In 2014, the market for craft beer in the state continued to flourish, contributing more than $6.5 billion to the economy, according to a newly released report from the California Craft Brewers Association (CCBA).
While the figure is representative of a “fairly conservative” uptick of 18 percent over the year prior, craft beer still boasted a higher economic impact in California than anywhere else in the nation, the CCBA said.
Tom McCormick, executive director of the CCBA, attributed the growth to a number of things, including lenient rules that govern both startup and established businesses.
“It’s a very, very vibrant state,” he told Brewbound. “For the most part, our regulatory structure here is very conducive both to startups and the growth of craft breweries, and I think that makes a big difference.”
All in, the state’s brewers – which include nationwide top 10 craft players Sierra Nevada, Stone, and Lagunitas – produced more than 3.4 million barrels of beer in 2014, while employing more than 48,000 people.
The industry’s growth, in part, was driven by the arrival of new players on the scene. In 2014, there were 519 operating craft breweries in the state, up from 418 the year prior (though as of March, California has 554 operating breweries). In 2012, California played host to only 313.
McCormick said he was only aware of one or two brewery closings in the state in 2014, though, as the space continues to crowd, he expects to see “the dynamics of that change” sometime in the next few years.
Together, the report continues, California’s brewers paid more than $56 million in both state and federal excise taxes in 2014, and more than $1.3 billion in income and other federal, state and local taxes.
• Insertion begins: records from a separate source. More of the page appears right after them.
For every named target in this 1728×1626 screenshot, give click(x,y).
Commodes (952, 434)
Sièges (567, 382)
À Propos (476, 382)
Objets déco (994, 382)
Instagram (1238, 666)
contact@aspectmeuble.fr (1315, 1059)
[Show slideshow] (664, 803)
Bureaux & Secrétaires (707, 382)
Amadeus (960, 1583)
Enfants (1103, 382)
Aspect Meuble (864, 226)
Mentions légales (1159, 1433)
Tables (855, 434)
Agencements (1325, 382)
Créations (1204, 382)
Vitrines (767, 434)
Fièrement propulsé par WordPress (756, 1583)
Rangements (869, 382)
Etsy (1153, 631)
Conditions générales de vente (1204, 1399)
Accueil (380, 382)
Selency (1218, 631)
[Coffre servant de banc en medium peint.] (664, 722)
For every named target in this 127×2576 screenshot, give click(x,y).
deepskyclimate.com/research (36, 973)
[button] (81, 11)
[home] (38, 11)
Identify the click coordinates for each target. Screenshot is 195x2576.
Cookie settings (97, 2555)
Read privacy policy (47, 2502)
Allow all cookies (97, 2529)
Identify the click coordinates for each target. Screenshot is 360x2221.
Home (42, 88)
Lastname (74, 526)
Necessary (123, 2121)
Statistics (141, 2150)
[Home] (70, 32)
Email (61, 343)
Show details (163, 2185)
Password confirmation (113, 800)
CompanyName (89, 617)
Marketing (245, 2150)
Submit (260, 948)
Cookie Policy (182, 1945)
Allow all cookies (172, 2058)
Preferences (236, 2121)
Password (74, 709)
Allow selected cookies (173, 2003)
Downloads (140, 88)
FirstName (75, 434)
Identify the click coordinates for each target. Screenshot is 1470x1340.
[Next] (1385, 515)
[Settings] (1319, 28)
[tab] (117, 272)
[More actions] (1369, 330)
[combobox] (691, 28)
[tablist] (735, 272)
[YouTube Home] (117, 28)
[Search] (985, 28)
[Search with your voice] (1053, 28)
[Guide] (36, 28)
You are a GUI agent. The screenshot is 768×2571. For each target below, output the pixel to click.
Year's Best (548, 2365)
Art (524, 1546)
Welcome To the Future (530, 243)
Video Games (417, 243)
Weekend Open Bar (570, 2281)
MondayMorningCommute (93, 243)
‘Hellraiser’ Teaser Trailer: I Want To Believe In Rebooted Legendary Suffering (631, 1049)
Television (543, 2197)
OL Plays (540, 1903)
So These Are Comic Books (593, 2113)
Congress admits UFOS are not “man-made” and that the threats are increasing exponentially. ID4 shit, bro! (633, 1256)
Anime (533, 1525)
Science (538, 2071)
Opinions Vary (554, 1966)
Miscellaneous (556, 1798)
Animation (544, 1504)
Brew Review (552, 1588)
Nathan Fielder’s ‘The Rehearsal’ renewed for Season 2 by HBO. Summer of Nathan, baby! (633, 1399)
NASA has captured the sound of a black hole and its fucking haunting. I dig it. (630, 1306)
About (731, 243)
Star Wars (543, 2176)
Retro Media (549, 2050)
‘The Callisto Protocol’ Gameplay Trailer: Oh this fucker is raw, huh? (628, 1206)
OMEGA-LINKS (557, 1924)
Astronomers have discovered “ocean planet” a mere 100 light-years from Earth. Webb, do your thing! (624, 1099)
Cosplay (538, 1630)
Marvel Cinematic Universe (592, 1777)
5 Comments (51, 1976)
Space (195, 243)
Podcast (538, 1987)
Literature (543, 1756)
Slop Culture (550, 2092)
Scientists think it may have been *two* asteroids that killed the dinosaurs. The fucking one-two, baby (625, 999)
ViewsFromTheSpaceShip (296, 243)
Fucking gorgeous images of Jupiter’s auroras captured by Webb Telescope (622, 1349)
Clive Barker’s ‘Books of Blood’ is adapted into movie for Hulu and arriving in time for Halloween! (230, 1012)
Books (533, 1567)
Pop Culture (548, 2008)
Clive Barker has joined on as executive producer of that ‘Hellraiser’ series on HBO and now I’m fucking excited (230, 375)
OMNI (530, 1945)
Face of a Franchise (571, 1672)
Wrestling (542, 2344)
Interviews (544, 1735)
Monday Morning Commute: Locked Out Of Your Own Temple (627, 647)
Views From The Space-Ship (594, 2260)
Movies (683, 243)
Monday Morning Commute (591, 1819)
Looking ahead, McCormick concluded he still sees a lot of run room for craft to continue to nab market share of the overall beer market, which he pegged currently somewhere between 20 and 22 percent.
There is, of course, also a severe drought plaguing the state that has been a popular talking point as it relates to the craft beer industry — and its future growth.
“If we can get rain out here, I think we’ll be in great shape,” added McCormick.